研究課題/領域番号 |
22K15399
|
研究種目 |
若手研究
|
配分区分 | 基金 |
審査区分 |
小区分49010:病態医化学関連
|
研究機関 | 学習院大学 |
研究代表者 |
椎葉 一心 学習院大学, 理学部, 助教 (30884481)
|
研究期間 (年度) |
2022-04-01 – 2024-03-31
|
研究課題ステータス |
交付 (2022年度)
|
配分額 *注記 |
4,680千円 (直接経費: 3,600千円、間接経費: 1,080千円)
2023年度: 2,340千円 (直接経費: 1,800千円、間接経費: 540千円)
2022年度: 2,340千円 (直接経費: 1,800千円、間接経費: 540千円)
|
キーワード | ミトコンドリア / パーキンソン病 / Parkin / MITOL/MARCHF5 / ユビキチンリガーゼ / ユビキチン / MITOL/MARCH5 |
研究開始時の研究の概要 |
パーキンソン病の分子病態について未解明な点が多い。申請者はこれまでに、パーキンソン病原因遺伝子産物Parkinが細胞死を誘導すること、その抑制系としてParkinを分解するミトコンドリア外膜局在性の酵素MITOLを同定し、分子病態の一端を明らかにしてきた。この研究過程において新たに、Parkinが高度に凝集、不溶化し細胞死を誘導することを見出した。本研究ではこの点をさらに追求し、Parkin誘導性細胞死の分子機構ならびにその抑制機構を分子・個体レベルで解明する。本研究の成果により、新たなパーキンソン病の分子病態が捉えられると共に、病態に準じた治療薬候補の同定が期待される。
|
研究実績の概要 |
本研究はパーキンソン病原因遺伝子産物Parkinが誘導する細胞死の実態を明らかにすることを目的としている。
パーキンソン病患者脳ではミトコンドリア呼吸鎖複合体の障害が観察されている。そこで、本研究では、ミトコンドリア呼吸鎖複合体Iの阻害剤であるRotenoneを処理し実験を行った。

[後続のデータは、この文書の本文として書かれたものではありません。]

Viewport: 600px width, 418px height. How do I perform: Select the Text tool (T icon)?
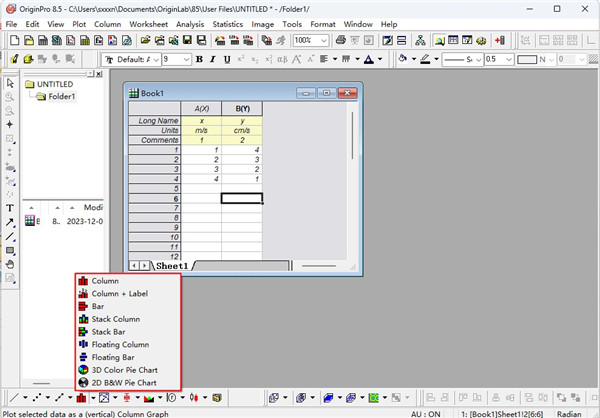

Parkin分解酵素であるMITOLを欠損させた細胞にミトコンドリア呼吸鎖複合体Iの阻害剤であるRotenoneを処理すると、野生型細胞と比較し、顕著に細胞死が誘導されることが明らかとなった。また、Rotenone処理時にParkinは高度にニトロシル化を受け凝集し、MITOLはニトロシル化を受けた不溶性のParkinを選択的にユビキチン化し分解することを明らかとした。以前、MITOLは脱共役剤であるCCCP処理により、K48型のユビキチン鎖をParkinに付加し分解することを報告したが、Rotenone処理の際にはK63型のユビキチン鎖をParkinに付加し、分解していることを明らかにした。これらのユビキチン化付加選別機構をより詳細に解析するため、MITOL結合候補因子の一つOTUD4に着目し解析を行った。OTUD4は脱ユビキチン酵素であり、K48型、K63型ユビキチン鎖を選択的に切断することができる。解析の結果、CCCP処理の際、OTUD4はリン酸化されK63ユビキチン鎖を切断し、Rotenone処理の際にはリン酸化されず、K48型ユビキチン鎖を切断していることが明らかとなった。これらのことから、特にニトロシル化を受けたParkinの毒性が高いこと、さらにその抑制系としてMITOLがニトロシル化ParkinにK63型のユビキチン鎖を付加し分解誘導していることが示唆された。
|
現在までの達成度 (区分) |
現在までの達成度 (区分)
2: おおむね順調に進展している
理由
Parkinが誘導する細胞死はニトロシル化された不溶性Parkinによって誘導されることを明らかにした。また、それらの抑制系としてMITOLが不溶性ニトロシル化Parkinを特殊な分解機構を用いて分解し、毒性を抑えていることを明らかにした。よって、目的としていた、Parkin誘導性細胞死の実態の一部を明らかにできたため、順調に研究が進展していると考える。
|
今後の研究の推進方策 |
細胞を用いた解析から詳細なParkin誘導性の細胞死の実態が明らかになってきた。一方、マウスを用いた解析、特にマウスの作出に時間がかかり、着手できていない。そのため、今後は、MITOLがパーキンソン病の病変部位において不溶性ニトロシル化Parkinの除去を行なっているのか否かを検討する。具体的には、Cre-loxPシステムを用いて黒質・線条体特異的MITOL欠損マウスを作出しMPTPの投与にてパーキンソン病を誘導し、野生型マウスと比較して、不溶化したニトロシル化Parkinが病変部位に蓄積しているか、病態の悪化がみられるかなどを検討する。